Confronting the Dark Side in Portland

It’s just too stark—the contrast revealed in the tragedy on the commuter train outside Portland, Oregon a week ago jumps out at you.   The images say so much: On the one hand we have Jeremy Christian a scowling, angry, self-styled nihilist, spewing his message of hate, wrapped in the American flag, a blind nationalist xenophobe, someone who is clearly unbalanced, hoping for a chance to cut someone down, shouting out death threats even in a court of law…

…and then there are those brave souls who confronted this darkness: first a student/poet, second an ex-soldier-father-of-four, and finally, Taliesin Myrdden Namkai-Meche, a young man just out of college, full of life, beloved by all his friends and family, beaming with bonhomie and good-will-toward-men, who as he lay dying in the care of a stranger managed to say, “Tell everyone on this train I love them.”

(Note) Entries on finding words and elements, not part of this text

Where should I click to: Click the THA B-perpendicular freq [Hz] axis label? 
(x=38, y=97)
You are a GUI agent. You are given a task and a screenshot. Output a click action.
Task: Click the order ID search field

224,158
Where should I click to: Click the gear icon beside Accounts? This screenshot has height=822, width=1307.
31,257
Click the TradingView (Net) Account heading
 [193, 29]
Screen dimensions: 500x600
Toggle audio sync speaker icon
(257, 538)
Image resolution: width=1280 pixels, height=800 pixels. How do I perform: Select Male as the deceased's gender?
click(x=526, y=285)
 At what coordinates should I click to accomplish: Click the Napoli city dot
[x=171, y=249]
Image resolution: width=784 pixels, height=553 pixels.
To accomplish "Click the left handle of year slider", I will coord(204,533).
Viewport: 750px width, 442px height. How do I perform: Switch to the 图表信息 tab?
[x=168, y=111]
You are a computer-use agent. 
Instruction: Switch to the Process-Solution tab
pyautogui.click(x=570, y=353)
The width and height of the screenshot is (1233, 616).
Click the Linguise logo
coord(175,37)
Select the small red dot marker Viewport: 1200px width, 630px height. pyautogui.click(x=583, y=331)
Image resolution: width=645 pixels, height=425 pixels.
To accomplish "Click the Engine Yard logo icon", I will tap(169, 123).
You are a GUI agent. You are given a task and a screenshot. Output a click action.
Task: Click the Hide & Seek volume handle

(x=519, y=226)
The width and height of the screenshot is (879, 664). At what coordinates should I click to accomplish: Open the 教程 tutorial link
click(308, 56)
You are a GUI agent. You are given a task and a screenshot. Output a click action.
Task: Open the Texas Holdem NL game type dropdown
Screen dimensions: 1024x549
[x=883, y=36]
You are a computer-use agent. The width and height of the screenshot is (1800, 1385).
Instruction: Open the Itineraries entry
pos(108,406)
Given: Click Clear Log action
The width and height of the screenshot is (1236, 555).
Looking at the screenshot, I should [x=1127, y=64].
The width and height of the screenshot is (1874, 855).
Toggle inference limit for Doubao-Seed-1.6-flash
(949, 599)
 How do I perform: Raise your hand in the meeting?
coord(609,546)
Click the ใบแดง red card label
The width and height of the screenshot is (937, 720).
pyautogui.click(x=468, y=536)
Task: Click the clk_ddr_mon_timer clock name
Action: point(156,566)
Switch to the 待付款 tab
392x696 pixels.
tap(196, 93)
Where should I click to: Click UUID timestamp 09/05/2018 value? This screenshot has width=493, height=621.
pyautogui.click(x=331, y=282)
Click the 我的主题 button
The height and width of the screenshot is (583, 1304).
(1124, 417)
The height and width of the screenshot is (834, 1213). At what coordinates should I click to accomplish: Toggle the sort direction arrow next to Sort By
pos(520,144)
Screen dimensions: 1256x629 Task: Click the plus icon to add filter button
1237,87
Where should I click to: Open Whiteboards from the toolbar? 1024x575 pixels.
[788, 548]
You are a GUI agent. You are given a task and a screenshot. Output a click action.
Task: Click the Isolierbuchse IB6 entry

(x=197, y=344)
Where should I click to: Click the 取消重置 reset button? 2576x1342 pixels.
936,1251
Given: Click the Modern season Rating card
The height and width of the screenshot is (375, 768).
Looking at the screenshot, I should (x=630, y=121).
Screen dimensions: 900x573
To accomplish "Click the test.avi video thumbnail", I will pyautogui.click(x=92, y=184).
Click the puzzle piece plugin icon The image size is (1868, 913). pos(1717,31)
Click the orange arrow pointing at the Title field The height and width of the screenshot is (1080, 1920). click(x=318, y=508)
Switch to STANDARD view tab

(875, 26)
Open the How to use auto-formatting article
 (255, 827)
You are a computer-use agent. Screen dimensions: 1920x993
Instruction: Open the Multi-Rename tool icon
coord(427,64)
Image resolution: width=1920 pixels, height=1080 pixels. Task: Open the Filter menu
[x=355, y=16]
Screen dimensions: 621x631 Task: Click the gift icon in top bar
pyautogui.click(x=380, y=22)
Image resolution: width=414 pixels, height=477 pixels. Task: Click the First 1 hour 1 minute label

And who can forget his mother,  Asha Deliverance, who at the vigil for the victims urged us to say no to hate, to “give it up for love.” As a Muslim girl in a headscarf approached her afterwards she reached out and….well, one picture is worth a thousand words.

Forget the photo of Iwo Jima, the Moon Landing, or the Fall of Saigon–this picture beats them all.  It’s a moment of transcendence, a glimpse of our higher selves. It’s the Pieta for our century, and like Michaelangelo’s masterpiece, we feel the mother’s grief at the child lost, a good life destroyed by the Dark Side, but amidst that pain the triumph over death through love.

Nihilism versus Lovingkindness. Is there really a choice about the way forward to a better world?